Marlowe's Faustus: The Pursuit Of Totality

"The god thou serv'st is thine own appetite"~ Doctor Faustus
Christopher Marlowe and William Shakespeare were the Stones and Beatles of the Elizabethan Age. Both were contemporary rivals in an art form that was rapidly expanding to encompass the full range of human experience during a golden era of discovery.

(Queen Elizabeth I)
Marlowe was a wild man, an alleged spy who helped thwart a Catholic plot to assassinate Queen Elizabeth I and a bombastic reveler in life's sensuous pleasures. A transgressor of cultural taboos, he thrived during a period when people weren't identified solely by their appetites. And like Brian Jones, he was dead before 30.

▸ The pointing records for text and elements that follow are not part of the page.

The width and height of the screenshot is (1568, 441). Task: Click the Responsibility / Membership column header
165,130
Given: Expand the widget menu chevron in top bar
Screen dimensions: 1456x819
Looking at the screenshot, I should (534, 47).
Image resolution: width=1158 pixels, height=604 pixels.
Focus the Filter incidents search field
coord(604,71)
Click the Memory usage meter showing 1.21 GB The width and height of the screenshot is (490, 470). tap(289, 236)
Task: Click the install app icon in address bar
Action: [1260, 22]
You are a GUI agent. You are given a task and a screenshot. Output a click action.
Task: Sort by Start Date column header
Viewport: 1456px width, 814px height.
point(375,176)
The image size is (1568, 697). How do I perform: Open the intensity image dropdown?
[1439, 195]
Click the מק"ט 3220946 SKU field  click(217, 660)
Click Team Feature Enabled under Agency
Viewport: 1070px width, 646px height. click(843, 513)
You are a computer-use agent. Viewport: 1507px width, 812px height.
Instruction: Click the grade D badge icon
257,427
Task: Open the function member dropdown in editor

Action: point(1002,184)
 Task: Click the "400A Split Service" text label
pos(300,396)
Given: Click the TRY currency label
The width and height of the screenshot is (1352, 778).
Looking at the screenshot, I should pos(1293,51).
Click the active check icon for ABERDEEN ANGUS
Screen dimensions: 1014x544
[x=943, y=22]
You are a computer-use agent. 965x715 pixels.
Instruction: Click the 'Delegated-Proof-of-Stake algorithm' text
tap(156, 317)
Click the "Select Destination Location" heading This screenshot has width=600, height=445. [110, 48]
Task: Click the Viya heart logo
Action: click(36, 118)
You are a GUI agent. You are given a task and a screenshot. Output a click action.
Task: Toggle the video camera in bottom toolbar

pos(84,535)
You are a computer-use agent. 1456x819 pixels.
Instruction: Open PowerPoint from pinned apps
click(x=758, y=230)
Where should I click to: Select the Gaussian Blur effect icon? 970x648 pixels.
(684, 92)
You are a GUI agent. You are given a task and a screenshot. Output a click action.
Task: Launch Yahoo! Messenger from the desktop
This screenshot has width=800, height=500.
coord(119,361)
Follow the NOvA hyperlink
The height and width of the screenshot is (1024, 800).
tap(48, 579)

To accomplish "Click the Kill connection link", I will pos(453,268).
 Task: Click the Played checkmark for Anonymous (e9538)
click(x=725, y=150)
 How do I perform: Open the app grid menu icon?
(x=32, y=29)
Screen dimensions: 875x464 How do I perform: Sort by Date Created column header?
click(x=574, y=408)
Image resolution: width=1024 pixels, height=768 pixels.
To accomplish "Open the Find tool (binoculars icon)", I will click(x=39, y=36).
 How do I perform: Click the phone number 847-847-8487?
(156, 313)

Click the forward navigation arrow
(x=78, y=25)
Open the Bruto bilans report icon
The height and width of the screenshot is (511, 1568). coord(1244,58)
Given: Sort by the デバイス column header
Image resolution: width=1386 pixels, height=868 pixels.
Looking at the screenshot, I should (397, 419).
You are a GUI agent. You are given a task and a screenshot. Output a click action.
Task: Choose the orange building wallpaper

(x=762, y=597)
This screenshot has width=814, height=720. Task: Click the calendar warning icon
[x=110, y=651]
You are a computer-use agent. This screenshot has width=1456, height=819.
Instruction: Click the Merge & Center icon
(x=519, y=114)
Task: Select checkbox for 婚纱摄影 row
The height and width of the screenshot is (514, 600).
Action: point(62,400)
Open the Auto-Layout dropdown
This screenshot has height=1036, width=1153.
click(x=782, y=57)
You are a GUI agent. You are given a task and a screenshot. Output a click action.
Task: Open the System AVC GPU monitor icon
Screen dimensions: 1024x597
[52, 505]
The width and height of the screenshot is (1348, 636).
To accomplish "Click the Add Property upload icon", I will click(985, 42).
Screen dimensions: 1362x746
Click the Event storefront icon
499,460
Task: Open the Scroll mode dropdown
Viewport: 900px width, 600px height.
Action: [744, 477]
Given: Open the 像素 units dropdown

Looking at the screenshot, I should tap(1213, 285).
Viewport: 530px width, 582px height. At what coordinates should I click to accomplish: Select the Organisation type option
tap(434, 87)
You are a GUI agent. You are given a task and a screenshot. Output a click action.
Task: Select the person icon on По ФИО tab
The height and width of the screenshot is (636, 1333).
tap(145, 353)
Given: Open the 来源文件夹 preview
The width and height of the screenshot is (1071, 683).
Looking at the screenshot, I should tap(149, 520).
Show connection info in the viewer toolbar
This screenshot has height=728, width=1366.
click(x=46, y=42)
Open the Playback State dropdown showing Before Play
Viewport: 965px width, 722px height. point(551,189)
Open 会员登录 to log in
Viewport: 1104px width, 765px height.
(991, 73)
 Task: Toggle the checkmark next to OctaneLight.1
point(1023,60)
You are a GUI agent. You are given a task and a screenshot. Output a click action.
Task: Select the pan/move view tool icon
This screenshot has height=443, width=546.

Nevertheless, Marlowe left behind a body of work that continues to resonate to this day. The Tragical History of Doctor Faustus, his greatest achievement, is an attempt to recast the Faustus legend as a tragedy. Like the biblical Adam, Doctor Faustus wants what he shouldn't and it eventually leads to his damnation. His pursuit of absolute knowledge assumes a totality that's divine, not mortal, and therefore can't be accessed by any other means than by the offering of his soul for the elixir of genuine universality. Faustus' mistake is in assuming that this unifying knowledge is the sole preserve of the gods.

His drive to unify the atomization of the collective should be familiar - it's at the heart of recent attempts by Occupy activists to unmask globalization's relentless desire to render totality an abstraction, a futile endeavor to realize the commonality of the 99%. Ironically, it's Faustus' faith in Lucifer, an abstract divinity, that vitiates his attempt to overcome the abstraction that totality has been reduced to. He's been corrupted - or duped - into believing that humanity is at the mercy of invisible forces, or what might be referred to today as the invisible hand of the free market.